The most significant sources of cash in 2008 were associated with the collection of receivables, distributions of earnings associated with certain
affiliates and the timing of certain settlement arrangements. Offsetting these sources were uses of cash associated with the $246 million out of period
collection described above and payments for various liabilities the most significant of which included interest payments on long-term debt, incentive
compensation payments, pension plan contributions to the United Kingdom pension plan and income taxes.
The Company anticipates funding operations throughout 2011 primarily with cash flows from operating activities and by closely managing
discretionary capital and other spending; however, any shortfalls would be supplemented as necessary by borrowings against its revolving credit facility.
Cash flows from investing activities.
Year ended December 31,
Source/(use) (in millions) 2010 2009 2008
Current period acquisitions, net of cash acquired $ (3.2) $ (86.5) $ (188.7)
Payments related to other businesses previously acquired (1.4) (14.7) (35.6)
Proceeds from dispositions, net of expenses paid and cash disposed 21.2 88.1 215.1
Proceeds from sale of property and equipment 5.5 29.4
Additions to property and equipment, net (210.1) (199.1) (283.9)
Payments to secure customer service contracts, including outlays for conversion, and capitalized systems
development costs (159.6) (180.0) (163.9)

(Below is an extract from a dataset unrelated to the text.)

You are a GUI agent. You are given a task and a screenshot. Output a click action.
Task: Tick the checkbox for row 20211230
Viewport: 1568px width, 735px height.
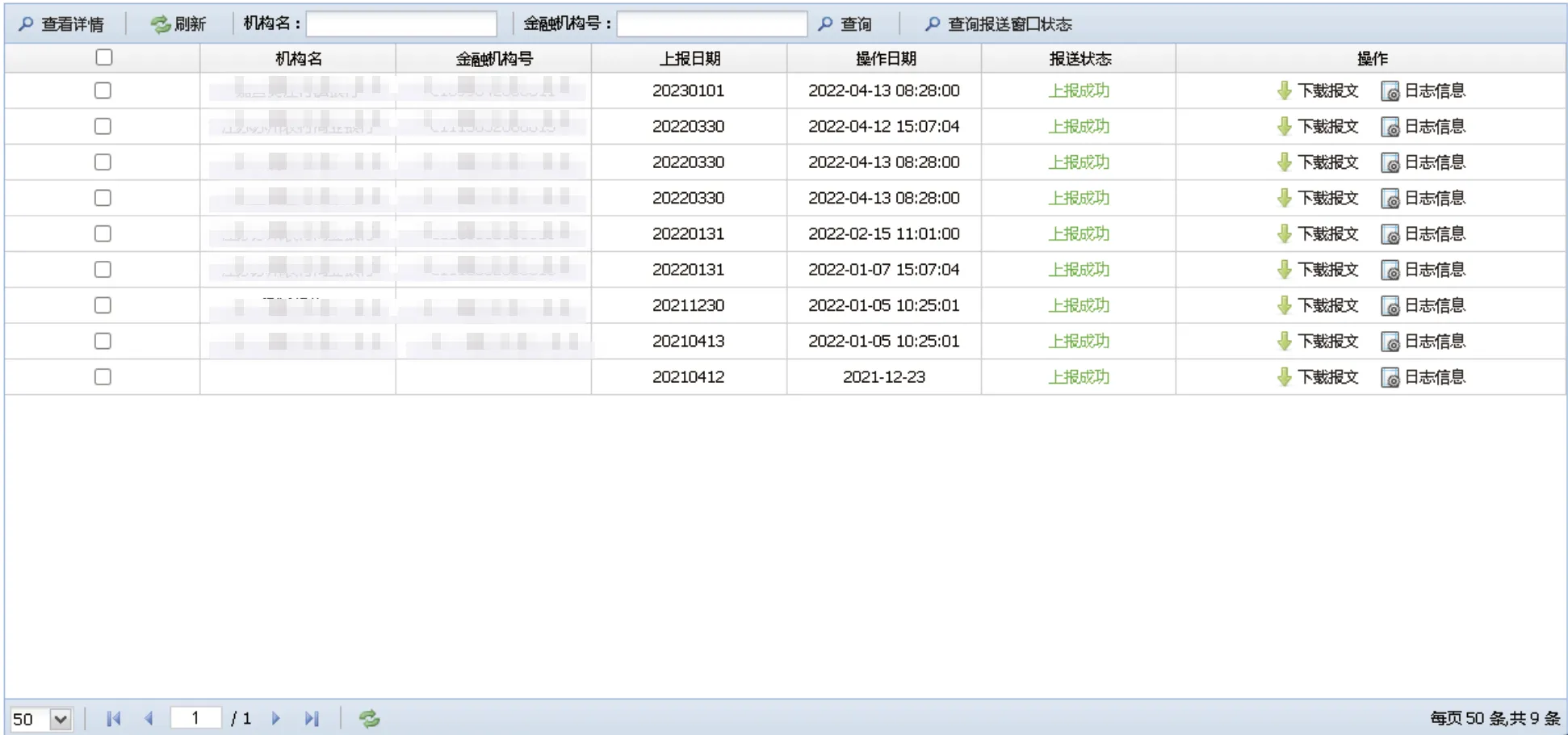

Proceeds from the sale of marketable securities 0.3 3.9 74.9
Other investing activities 18.1 (48.7) (1.3)
Net cash used in investing activities $ (329.2) $ (407.6) $ (383.4)
Acquisitions and dispositions. The Company finances acquisitions through a combination of internally generated funds, short-term borrowings and
equity of its parent company. The Company may consider using long-term borrowings subject to restrictions on its debt agreements. Although the Company
considers potential acquisitions from time to time, the Company's plan for 2011 does not include funding of material acquisitions. All acquisitions during the
periods presented were funded from cash flows from operating activities or from the reinvestment of cash proceeds from the sale of other assets other than the
acquisition of the Company's proportionate share of the BAMS alliance and CPS discussed in "significant non-cash transactions" below. Purchases of
noncontrolling interests are classified as financing activities as noted below.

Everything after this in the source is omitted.